Pada sisi transmisi, yang menjadi permasalahan adalah cukupkah transmisi yang ada untuk mengalirkan listrik yang bersumber dari energi terbarukan ke dalam jaringan transmisi dan distribusi. Karena banyak sumber energi terbarukan yang terletak di lokasi yang sangat jauh dari pusat beban.
Untuk saat ini, ada beberapa teknologi jaringan listrik yang bisa dipertimbangkan para pengembang jaringan, yaitu HVDC dan kabel berteknologi nano.
High VOltage Direct Current (HVDC), meski bukan merupakan konsep baru, tetapi di Amerika Serikat menjadi perhatian seiring dengan banyaknya energi listrik yang bersumber dari energi terbarukan yang harus dikirimkan kepada beban.
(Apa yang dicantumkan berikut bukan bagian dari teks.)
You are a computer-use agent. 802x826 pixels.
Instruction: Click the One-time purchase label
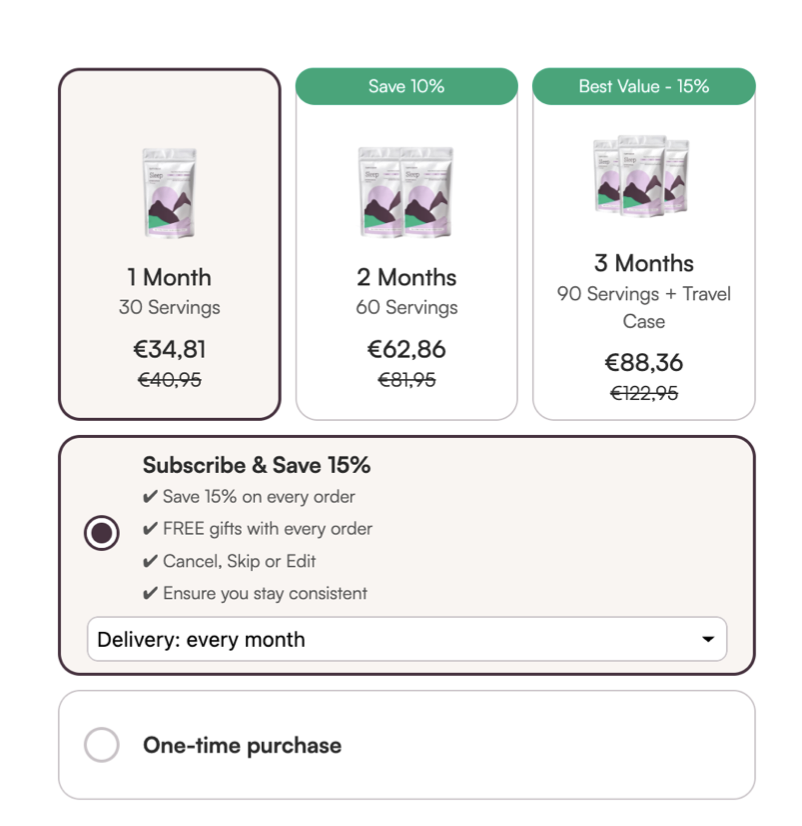tap(242, 745)
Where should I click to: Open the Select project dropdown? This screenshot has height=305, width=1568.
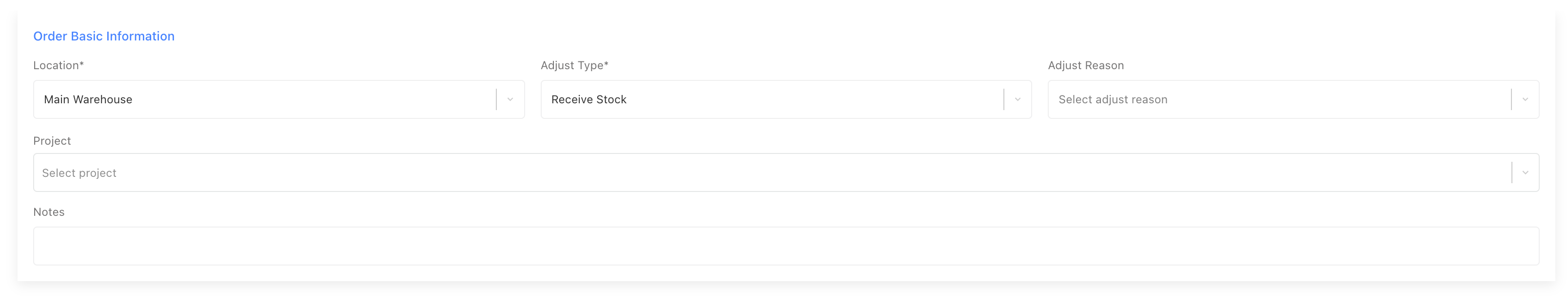[x=730, y=172]
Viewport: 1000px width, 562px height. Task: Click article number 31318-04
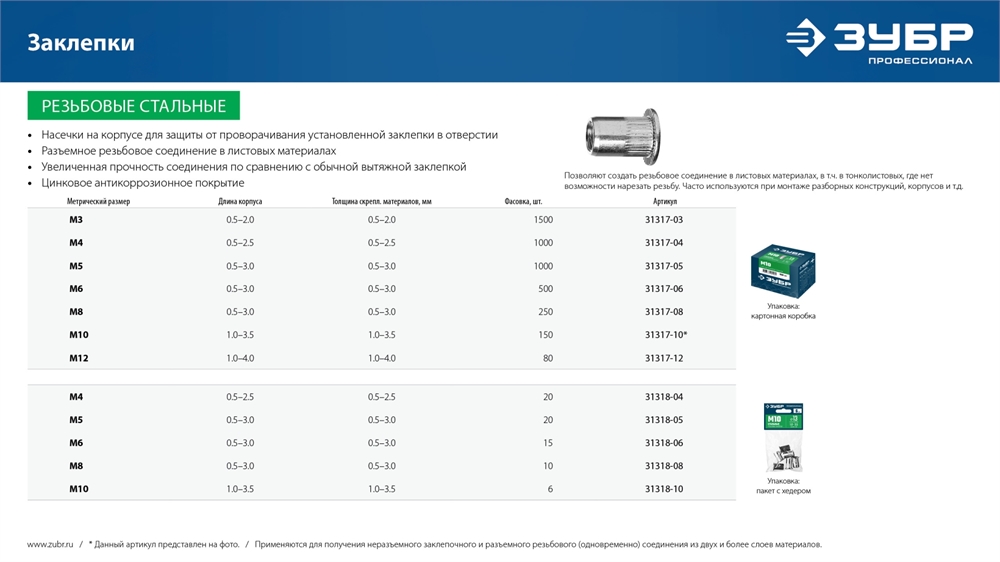664,397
Teknologi lain yang sedang dikembangkan adalah kabel atau kawat yang digunakan untuk jaringan transmisi dan distribusi menggunakan teknologi nano. Dr. Wade Adams dari Richard E. Smalley Institute mengatakan, dalam teori, kabel berteknologi nano bisa mengalirkan arus hingga 100 juta ampere sepanjang ribuan kilometer tanpa banyak kehilangan efisiensinya, dan mempunyai berat hanya seperenam dari kabel jaringan listrik yang banyak digunakan saat ini serta sangat kuat, sehingga mereka tidak memerlukan struktur penyangga. Hanya saja teknologi ini masih 10 hingga 15 tahun dari komersialisasi. Kabel yang digunakan saat ini hanya bisa mengalirkan arus sebesar 2000 ampere sejauh ratusan kilometer, dengan 6% - 8% loses
Sektor distribusi menghadapi masalah yang lain lagi, meteran dan laju beban yang bisa timbul dengan adanya pembangkit-pembangkit listrik energi terbarukan skala kecil. Artinya, dibutuhkan sistem jaringan listrik yang ''cerdas''. Untuk mengatur dan mengendalikan listrik masuk ke dalamnya, peralatan pengatur interaktif, pengawasan jaringan, fasilitas penyimpanan energi dan sistem yang bisa memberikan respon adanya permintaan perlu diterapkan.
Mengupgrade infrastruktur transmisi dan distribusi tidak murah dan tidak bisa dapat dilakukan dalam waktu dekat. Menurut Electric Power Research Institute, think tank energi California, biaya yang diperlukan untuk upgrading jaringan dengan teknologi ''cerdas'' sebesar US$ 100 milyar. Penyedia listrik dan jaringan akan membayar mahal untuk upgrading tersebut, sama halnya dengan para pelanggannya yang akan membayar lebih mahal.
Tetapi, walau bagaimanapun, besarnya biaya yang dibutuhkan untuk upgrade sebanding dengan dampak ekonomi yang akan terjadi jika terjadi kegagalan jaringan listrik. Sebagai contoh, di tahun 2003 sebagian wilayah utara Amerika Serikat mengalami black out dan kerugian yang dialami sekitar US$ 6 milyar hanya untuk beberapa hari.